O salário mínimo nacional passará a ser de R$ 1.621 a partir de 1º de janeiro de 2026. O novo valor representa um reajuste de 6,8%, pouco mais de R$ 100 em relação ao piso atual de R$ 1.518, e foi oficializado pelo governo federal por meio de publicação no Diário Oficial da União nesta quarta-feira (24).
O cálculo do reajuste segue as regras estabelecidas pela política de valorização do salário mínimo. O valor considera a inflação acumulada em 12 meses até novembro, medida pelo Índice Nacional de Preços ao Consumidor (INPC), somada ao crescimento da economia brasileira de dois anos antes, no caso, de 2024. Esse crescimento, no entanto, está limitado a um teto de 2,5% ao ano, em razão das regras do arcabouço fiscal.
A combinação desses dois fatores garante aumento real do salário mínimo, diferentemente da política adotada em governos anteriores, quando o reajuste era feito apenas com base na inflação. Segundo o Departamento Intersindical de Estatística e Estudos Socioeconômicos (Dieese), esse modelo anterior teve impactos negativos sobre o poder de compra dos trabalhadores.

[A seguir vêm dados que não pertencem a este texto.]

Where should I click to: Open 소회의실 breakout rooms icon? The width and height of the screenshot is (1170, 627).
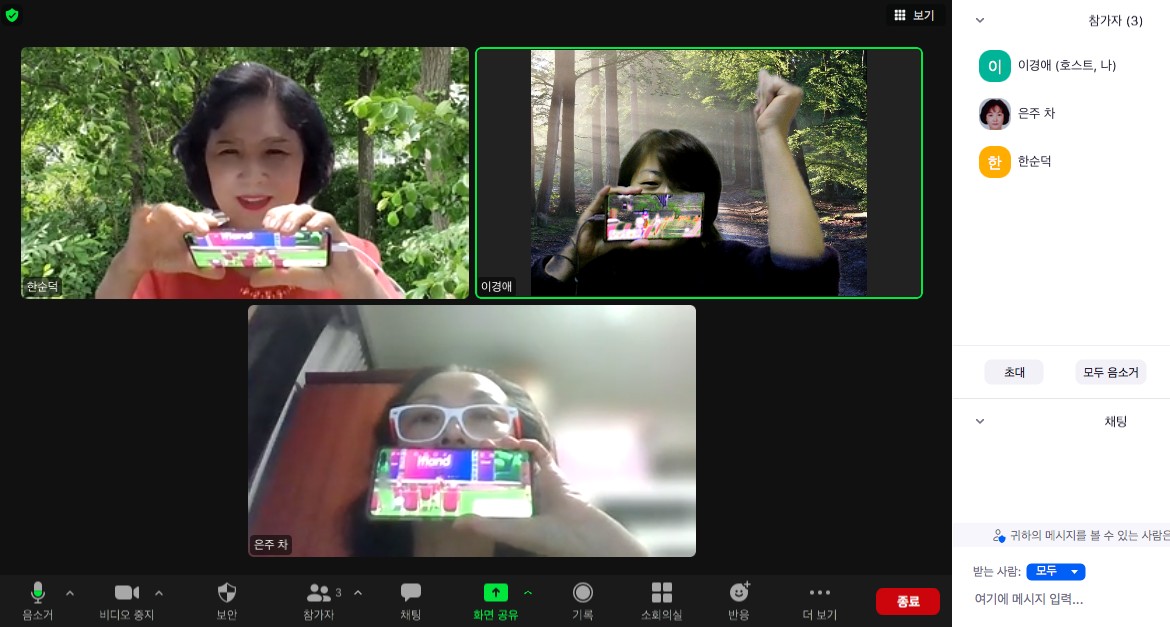(x=662, y=593)
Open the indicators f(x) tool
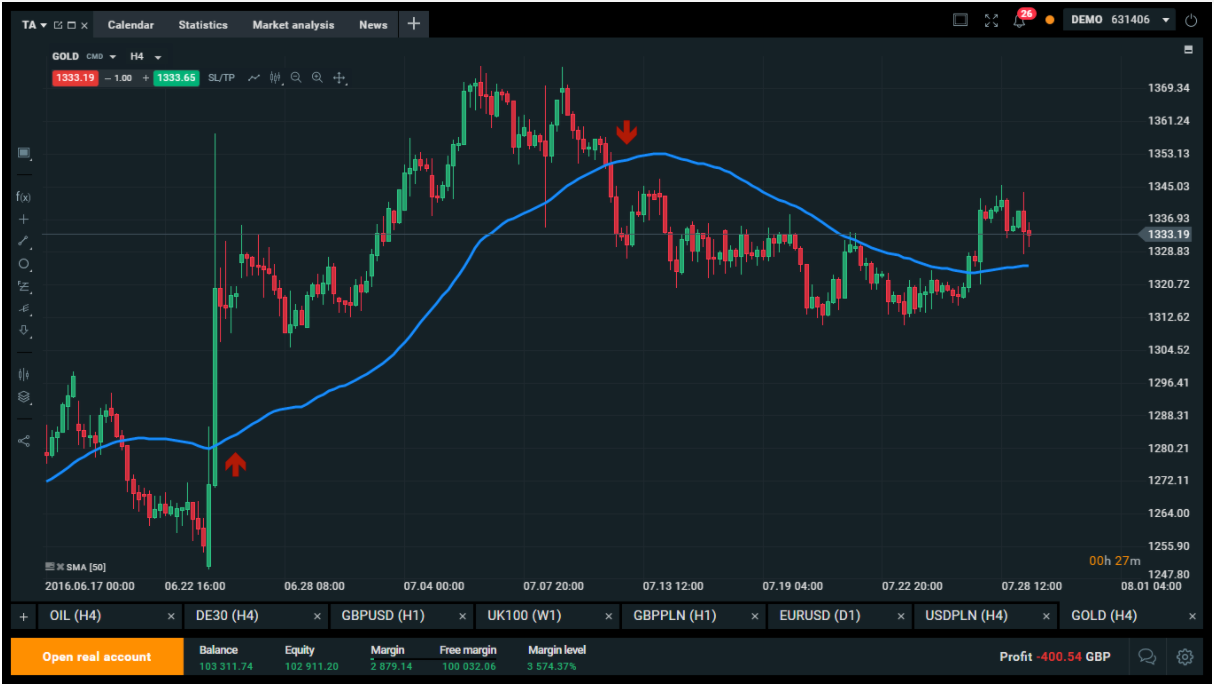The width and height of the screenshot is (1214, 686). pyautogui.click(x=24, y=197)
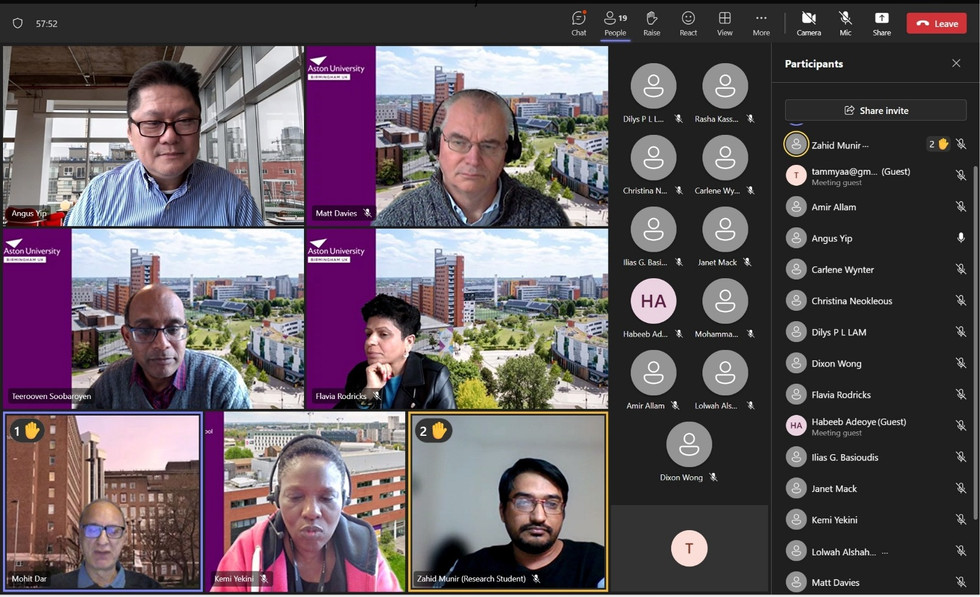Click Angus Yip's active microphone icon
Screen dimensions: 980x597
[x=961, y=238]
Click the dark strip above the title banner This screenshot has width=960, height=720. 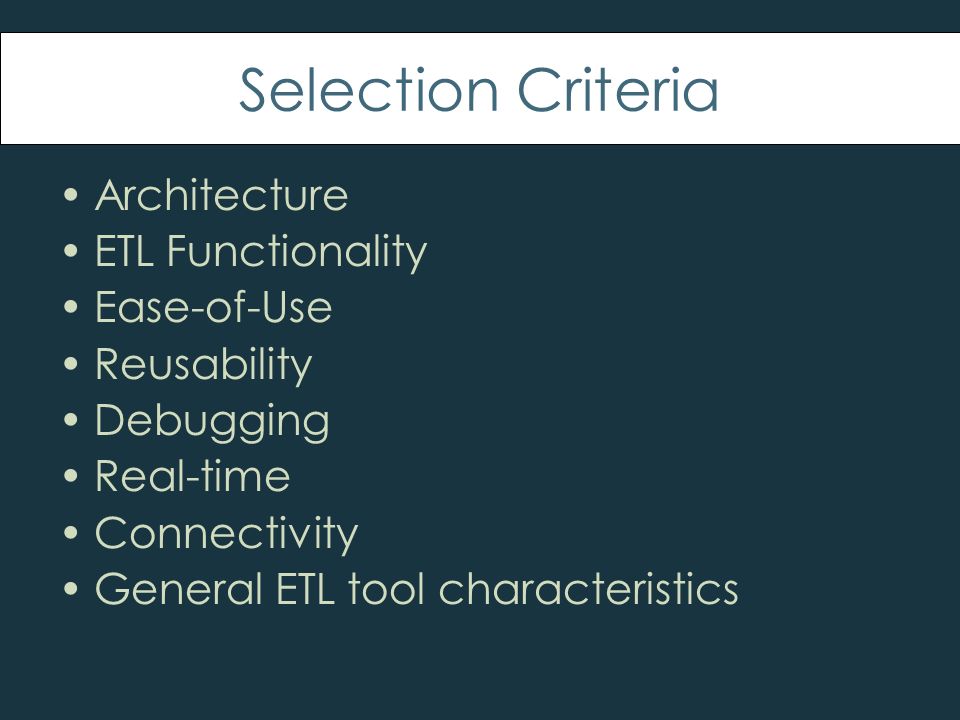pos(480,16)
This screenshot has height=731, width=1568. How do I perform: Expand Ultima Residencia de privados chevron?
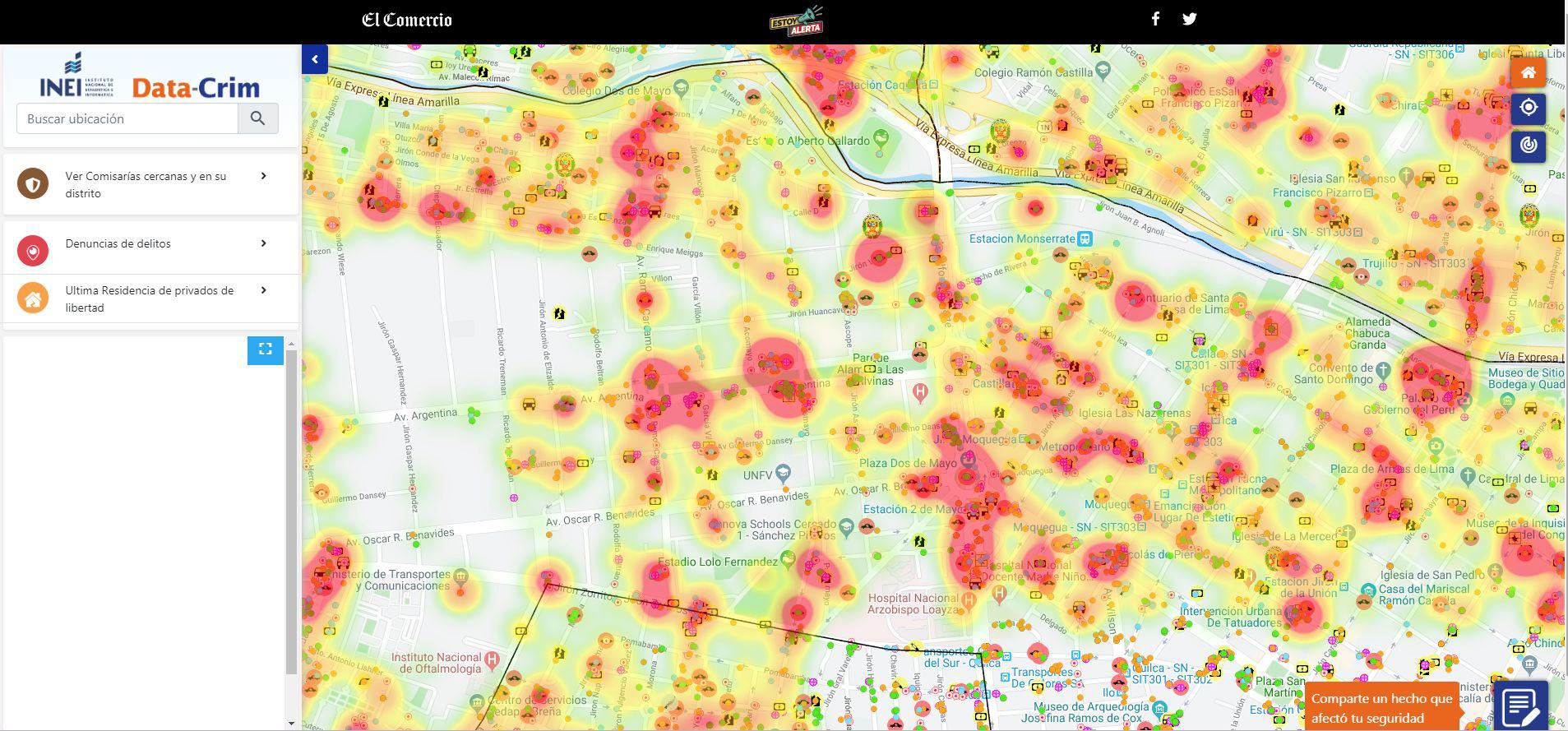pos(263,290)
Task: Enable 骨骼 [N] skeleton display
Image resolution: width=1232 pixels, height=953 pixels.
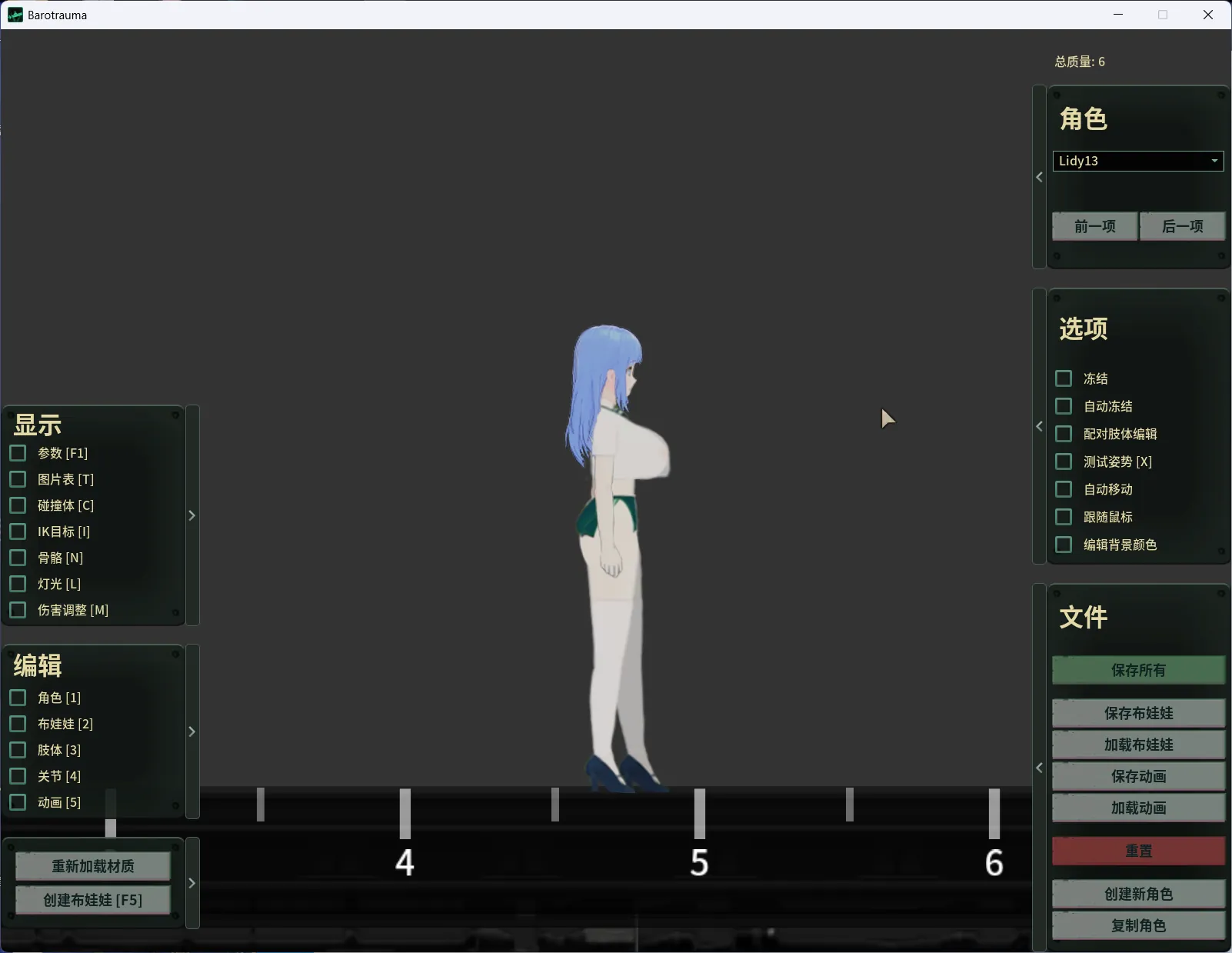Action: point(18,558)
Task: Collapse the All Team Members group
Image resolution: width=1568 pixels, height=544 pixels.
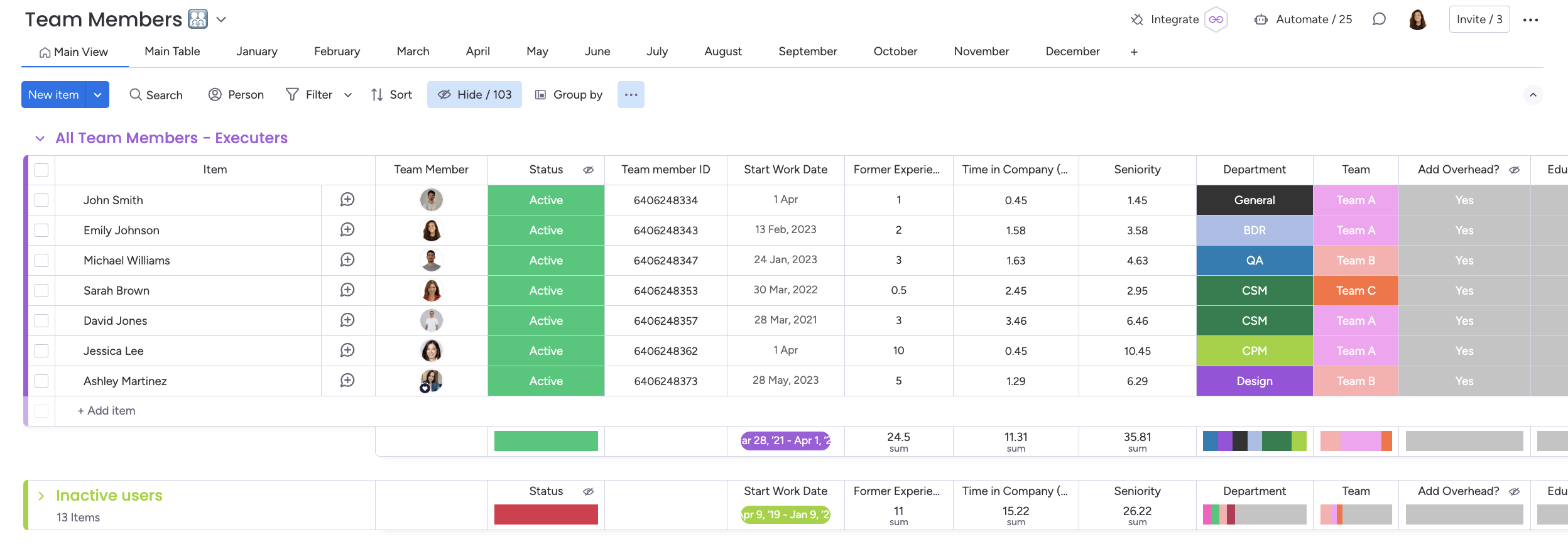Action: coord(40,138)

“Esse modelo teve efeitos adversos sobre o poder de compra em contexto de inflação relativamente elevada”, afirmou o Dieese em nota técnica. O órgão também destacou que “enquanto os preços avançavam continuamente, a recomposição salarial ocorria apenas uma vez, no reajuste anual, fazendo com que o salário mínimo real se deteriorasse”.
Ainda de acordo com o departamento, entre 2020 e 2022, a simples reposição da inflação não foi suficiente para compensar a alta dos preços, especialmente dos alimentos, que subiram acima da média e afetaram de forma mais intensa as famílias de menor renda.
O salário mínimo é definido pela Constituição Federal como a menor remuneração que um trabalhador formal pode receber no país e deve ser suficiente para atender às necessidades básicas, como moradia, alimentação, saúde, lazer, higiene e transporte. No entanto, segundo cálculos do Dieese, o valor necessário para suprir essas demandas está bem acima do piso oficial. Em novembro de 2025, o salário mínimo ideal para uma família de quatro pessoas deveria ser de R$ 7.067,18, o equivalente a 4,3 vezes o novo mínimo nacional previsto para janeiro de 2026.
Atualmente, cerca de 62 milhões de brasileiros têm sua renda atrelada ao salário mínimo. Com o reajuste para R$ 1.621, a estimativa do Dieese é de que haja um incremento de R$ 81,7 bilhões na economia, impulsionando o consumo e a atividade econômica em diferentes setores do país.